Век любви и шоколада — страница 28 из 38

— Поступать по-своему на данный момент кажется довольно глупым.

— Это в прошлом, Аня, — сказал он будничным голосом. — Мы находимся там, где находимся. София Биттер была психопаткой, я поражен, что тебе удалось выжить. Теперь конь – он, пожалуй, наиболее сложная фигура для игрока. Он ходит буквой «Г».

— Откуда вы знаете, что конь это он? — спросила я. — Любой может оказаться под этой броней.

Он улыбнулся мне.

— Хорошая девочка.


***

В конце ноября я выписалась из больницы и вернулась в поместье Юджи Оно. Со мной поехала медсестра и устроила меня в старую комнату Юджи, наиболее удобное помещение в доме.
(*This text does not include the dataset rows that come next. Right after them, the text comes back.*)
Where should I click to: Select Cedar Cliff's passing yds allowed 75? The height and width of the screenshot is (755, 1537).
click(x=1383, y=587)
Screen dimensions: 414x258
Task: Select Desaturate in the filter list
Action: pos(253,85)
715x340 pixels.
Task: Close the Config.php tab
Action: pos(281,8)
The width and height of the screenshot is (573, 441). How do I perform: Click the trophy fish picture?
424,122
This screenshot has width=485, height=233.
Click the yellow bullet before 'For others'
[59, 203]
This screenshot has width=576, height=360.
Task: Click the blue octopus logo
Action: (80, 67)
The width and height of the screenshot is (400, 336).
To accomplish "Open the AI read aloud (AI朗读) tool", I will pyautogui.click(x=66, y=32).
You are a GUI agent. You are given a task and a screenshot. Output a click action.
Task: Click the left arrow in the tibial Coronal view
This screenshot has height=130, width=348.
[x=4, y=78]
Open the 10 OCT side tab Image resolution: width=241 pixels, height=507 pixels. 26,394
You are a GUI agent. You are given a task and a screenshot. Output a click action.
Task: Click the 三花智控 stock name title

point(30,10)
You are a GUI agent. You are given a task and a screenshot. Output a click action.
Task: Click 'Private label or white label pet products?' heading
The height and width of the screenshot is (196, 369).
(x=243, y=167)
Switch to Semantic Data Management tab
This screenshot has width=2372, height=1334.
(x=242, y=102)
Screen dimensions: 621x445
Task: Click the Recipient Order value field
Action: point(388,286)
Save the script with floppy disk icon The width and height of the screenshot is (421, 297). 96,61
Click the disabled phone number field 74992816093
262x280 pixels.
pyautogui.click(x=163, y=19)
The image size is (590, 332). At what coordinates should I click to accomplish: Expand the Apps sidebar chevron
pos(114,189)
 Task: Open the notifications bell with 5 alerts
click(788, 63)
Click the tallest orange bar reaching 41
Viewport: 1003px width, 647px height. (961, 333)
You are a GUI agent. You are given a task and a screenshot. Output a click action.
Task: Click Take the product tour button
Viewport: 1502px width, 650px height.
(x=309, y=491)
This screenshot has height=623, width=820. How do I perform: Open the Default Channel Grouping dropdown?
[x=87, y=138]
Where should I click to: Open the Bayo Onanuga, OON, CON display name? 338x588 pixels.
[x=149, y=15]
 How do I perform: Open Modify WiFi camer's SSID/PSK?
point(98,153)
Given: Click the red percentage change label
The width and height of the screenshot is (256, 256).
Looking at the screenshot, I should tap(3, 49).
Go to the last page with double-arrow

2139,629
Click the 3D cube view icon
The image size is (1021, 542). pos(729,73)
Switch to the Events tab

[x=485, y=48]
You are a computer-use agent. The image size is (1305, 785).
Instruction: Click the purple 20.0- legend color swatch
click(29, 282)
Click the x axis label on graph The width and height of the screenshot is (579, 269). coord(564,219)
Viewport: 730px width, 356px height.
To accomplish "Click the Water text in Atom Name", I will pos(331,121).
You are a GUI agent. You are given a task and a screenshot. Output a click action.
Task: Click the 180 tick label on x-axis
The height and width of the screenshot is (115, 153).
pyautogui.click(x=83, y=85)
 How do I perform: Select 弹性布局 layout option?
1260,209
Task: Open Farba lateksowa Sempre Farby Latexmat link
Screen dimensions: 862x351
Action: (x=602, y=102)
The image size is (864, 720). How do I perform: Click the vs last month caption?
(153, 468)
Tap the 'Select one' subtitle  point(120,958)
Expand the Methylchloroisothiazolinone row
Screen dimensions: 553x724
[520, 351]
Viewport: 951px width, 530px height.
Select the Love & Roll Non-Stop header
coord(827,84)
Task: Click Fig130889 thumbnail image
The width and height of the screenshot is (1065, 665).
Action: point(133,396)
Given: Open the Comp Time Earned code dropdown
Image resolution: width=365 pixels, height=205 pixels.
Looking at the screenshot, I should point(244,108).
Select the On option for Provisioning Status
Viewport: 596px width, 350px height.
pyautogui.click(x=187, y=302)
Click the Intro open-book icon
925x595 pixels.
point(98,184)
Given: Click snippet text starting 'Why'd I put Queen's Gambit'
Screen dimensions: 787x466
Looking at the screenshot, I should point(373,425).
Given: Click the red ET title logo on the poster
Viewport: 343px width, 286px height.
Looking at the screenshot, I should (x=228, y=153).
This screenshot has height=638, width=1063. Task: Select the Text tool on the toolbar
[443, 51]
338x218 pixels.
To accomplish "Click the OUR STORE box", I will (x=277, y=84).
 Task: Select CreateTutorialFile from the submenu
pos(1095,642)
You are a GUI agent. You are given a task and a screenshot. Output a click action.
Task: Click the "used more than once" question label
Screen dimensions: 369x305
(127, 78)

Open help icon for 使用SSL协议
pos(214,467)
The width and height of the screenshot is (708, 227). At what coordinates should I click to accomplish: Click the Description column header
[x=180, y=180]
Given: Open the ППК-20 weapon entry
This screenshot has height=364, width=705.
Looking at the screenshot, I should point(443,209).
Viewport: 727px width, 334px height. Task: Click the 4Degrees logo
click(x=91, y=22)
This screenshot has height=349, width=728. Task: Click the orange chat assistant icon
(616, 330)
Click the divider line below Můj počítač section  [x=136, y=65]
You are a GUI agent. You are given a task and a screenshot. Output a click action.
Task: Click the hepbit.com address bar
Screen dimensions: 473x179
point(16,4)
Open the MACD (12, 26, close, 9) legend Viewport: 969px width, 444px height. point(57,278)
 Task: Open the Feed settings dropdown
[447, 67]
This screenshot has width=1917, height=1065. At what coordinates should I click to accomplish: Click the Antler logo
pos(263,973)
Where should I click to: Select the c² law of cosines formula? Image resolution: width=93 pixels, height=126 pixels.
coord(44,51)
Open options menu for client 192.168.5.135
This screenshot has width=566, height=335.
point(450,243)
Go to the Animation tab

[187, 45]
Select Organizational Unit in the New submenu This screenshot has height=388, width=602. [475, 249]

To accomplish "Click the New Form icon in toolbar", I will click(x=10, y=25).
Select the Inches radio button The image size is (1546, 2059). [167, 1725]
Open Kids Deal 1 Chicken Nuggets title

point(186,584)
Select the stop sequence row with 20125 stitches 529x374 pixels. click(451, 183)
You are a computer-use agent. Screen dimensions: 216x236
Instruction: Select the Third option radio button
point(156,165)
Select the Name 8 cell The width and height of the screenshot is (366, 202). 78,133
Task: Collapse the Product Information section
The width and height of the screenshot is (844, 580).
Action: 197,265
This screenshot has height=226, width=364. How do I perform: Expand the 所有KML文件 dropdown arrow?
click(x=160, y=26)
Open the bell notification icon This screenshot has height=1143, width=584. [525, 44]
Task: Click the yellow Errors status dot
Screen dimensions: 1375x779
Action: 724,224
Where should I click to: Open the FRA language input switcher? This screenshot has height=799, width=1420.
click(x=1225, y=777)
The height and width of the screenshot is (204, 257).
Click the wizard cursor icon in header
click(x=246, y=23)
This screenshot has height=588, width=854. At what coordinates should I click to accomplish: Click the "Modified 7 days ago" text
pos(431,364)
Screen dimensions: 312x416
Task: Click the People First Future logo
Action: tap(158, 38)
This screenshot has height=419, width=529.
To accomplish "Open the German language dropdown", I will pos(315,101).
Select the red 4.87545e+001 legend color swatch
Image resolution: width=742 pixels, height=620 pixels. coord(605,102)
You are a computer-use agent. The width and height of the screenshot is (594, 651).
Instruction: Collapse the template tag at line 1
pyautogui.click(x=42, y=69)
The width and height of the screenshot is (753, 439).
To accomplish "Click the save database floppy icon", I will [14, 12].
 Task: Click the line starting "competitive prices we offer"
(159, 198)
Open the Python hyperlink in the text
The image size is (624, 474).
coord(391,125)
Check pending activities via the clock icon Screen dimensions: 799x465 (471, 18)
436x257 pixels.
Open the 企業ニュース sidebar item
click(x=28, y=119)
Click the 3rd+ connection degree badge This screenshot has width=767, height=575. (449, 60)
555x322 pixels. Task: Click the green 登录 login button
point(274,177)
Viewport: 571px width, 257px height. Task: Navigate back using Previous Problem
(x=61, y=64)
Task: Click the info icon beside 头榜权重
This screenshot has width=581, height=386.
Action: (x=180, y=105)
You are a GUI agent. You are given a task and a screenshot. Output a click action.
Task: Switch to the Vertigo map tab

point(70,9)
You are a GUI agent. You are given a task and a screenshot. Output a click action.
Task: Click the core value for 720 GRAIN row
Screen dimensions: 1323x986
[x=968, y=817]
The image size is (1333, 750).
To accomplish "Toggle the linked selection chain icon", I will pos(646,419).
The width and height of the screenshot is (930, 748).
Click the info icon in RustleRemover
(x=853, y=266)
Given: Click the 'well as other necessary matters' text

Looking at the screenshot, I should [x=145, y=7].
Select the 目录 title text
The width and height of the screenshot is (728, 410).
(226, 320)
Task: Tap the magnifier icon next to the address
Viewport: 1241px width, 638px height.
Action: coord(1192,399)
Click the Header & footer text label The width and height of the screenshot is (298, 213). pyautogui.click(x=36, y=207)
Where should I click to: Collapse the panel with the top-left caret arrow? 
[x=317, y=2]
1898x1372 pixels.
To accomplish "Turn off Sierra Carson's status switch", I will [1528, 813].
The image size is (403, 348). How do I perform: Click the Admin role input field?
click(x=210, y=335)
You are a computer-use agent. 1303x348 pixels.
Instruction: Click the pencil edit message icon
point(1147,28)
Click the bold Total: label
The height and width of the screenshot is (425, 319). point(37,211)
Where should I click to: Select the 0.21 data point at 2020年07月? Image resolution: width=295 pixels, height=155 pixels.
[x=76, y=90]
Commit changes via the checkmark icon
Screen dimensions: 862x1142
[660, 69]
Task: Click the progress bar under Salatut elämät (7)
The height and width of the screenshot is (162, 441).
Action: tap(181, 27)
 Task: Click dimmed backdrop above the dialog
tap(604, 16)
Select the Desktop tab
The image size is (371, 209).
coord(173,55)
Я старалась не думать о том, что последний обитатель этой комнаты умер медленно и мучительно.

К декабрю я передвигалась с ходунками. В феврале у меня появились костыли. К середине марта сняли гипс, обнажив поразительно безжизненную ногу болезненных оттенков желтого, зеленого и серого. Что есть, то есть, здоровой она не выглядела: свод стопы был плоским, лодыжка тощей как запястье, а пальцы свернулись странно и бесполезно. Я смотрела на эти пальцы и спрашивала себя, какой цели они когда-то служили. Я предпочла бы избежать этого зрелища, хотя это было не вариант — мне приходилось постоянно смотреть на нее, потому что он не работала! Когда я ставила свою ногу, то не могла почувствовать землю. Они дали мне подпорку и трость. Я покачивалась как зомби. Это было совсем не скучно: приходилось должным образом приказать своему мозгу переместить ногу, а затем ноге переместить свою стопу, а затем проверить и посмотреть, где находится земля и так с каждым шагом.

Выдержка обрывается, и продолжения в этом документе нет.